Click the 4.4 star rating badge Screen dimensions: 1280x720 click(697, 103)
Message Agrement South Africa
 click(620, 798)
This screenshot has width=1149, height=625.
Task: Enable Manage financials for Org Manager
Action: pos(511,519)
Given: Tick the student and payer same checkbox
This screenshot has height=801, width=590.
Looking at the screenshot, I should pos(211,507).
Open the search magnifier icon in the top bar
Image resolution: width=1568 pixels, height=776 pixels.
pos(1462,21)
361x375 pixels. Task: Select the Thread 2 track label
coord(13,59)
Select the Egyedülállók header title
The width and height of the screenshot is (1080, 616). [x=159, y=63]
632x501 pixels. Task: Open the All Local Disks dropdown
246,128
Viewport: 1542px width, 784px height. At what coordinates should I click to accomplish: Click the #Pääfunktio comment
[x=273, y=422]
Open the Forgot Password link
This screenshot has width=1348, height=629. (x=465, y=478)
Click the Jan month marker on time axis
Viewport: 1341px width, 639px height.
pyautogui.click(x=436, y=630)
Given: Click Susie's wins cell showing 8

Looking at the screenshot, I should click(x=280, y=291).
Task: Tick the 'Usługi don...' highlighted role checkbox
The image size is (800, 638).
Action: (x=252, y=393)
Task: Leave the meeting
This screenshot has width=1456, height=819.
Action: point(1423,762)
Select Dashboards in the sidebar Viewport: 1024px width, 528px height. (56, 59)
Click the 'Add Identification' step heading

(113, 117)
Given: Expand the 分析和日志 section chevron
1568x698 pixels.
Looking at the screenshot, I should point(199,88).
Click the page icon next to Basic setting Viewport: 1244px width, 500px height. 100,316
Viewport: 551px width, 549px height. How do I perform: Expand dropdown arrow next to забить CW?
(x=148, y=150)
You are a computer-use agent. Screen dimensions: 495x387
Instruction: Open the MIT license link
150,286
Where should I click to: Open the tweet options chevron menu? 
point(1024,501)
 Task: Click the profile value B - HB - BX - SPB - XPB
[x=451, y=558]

────────────────────────────────────────

• Objectif: Convertis toutes les entrées ci-dessus en liste numérotée, en omettant les lignes vides.

• Réponse:
1. Click the 4.4 star rating badge Screen dimensions: 1280x720 click(697, 103)
2. Message Agrement South Africa
3.  click(620, 798)
4. This screenshot has width=1149, height=625.
5. Task: Enable Manage financials for Org Manager
6. Action: pos(511,519)
7. Given: Tick the student and payer same checkbox
8. This screenshot has height=801, width=590.
9. Looking at the screenshot, I should pos(211,507).
10. Open the search magnifier icon in the top bar
11. Image resolution: width=1568 pixels, height=776 pixels.
12. pos(1462,21)
13. 361x375 pixels. Task: Select the Thread 2 track label
14. coord(13,59)
15. Select the Egyedülállók header title
16. The width and height of the screenshot is (1080, 616). [x=159, y=63]
17. 632x501 pixels. Task: Open the All Local Disks dropdown
18. 246,128
19. Viewport: 1542px width, 784px height. At what coordinates should I click to accomplish: Click the #Pääfunktio comment
20. [x=273, y=422]
21. Open the Forgot Password link
22. This screenshot has width=1348, height=629. (x=465, y=478)
23. Click the Jan month marker on time axis
24. Viewport: 1341px width, 639px height.
25. pyautogui.click(x=436, y=630)
26. Given: Click Susie's wins cell showing 8
27. Looking at the screenshot, I should click(x=280, y=291).
28. Task: Tick the 'Usługi don...' highlighted role checkbox
29. The image size is (800, 638).
30. Action: (x=252, y=393)
31. Task: Leave the meeting
32. This screenshot has width=1456, height=819.
33. Action: point(1423,762)
34. Select Dashboards in the sidebar Viewport: 1024px width, 528px height. (56, 59)
35. Click the 'Add Identification' step heading
36. (113, 117)
37. Given: Expand the 分析和日志 section chevron
38. 1568x698 pixels.
39. Looking at the screenshot, I should point(199,88).
40. Click the page icon next to Basic setting Viewport: 1244px width, 500px height. 100,316
41. Viewport: 551px width, 549px height. How do I perform: Expand dropdown arrow next to забить CW?
42. (x=148, y=150)
43. You are a computer-use agent. Screen dimensions: 495x387
44. Instruction: Open the MIT license link
45. 150,286
46. Where should I click to: Open the tweet options chevron menu? 
47. point(1024,501)
48.  Task: Click the profile value B - HB - BX - SPB - XPB
49. [x=451, y=558]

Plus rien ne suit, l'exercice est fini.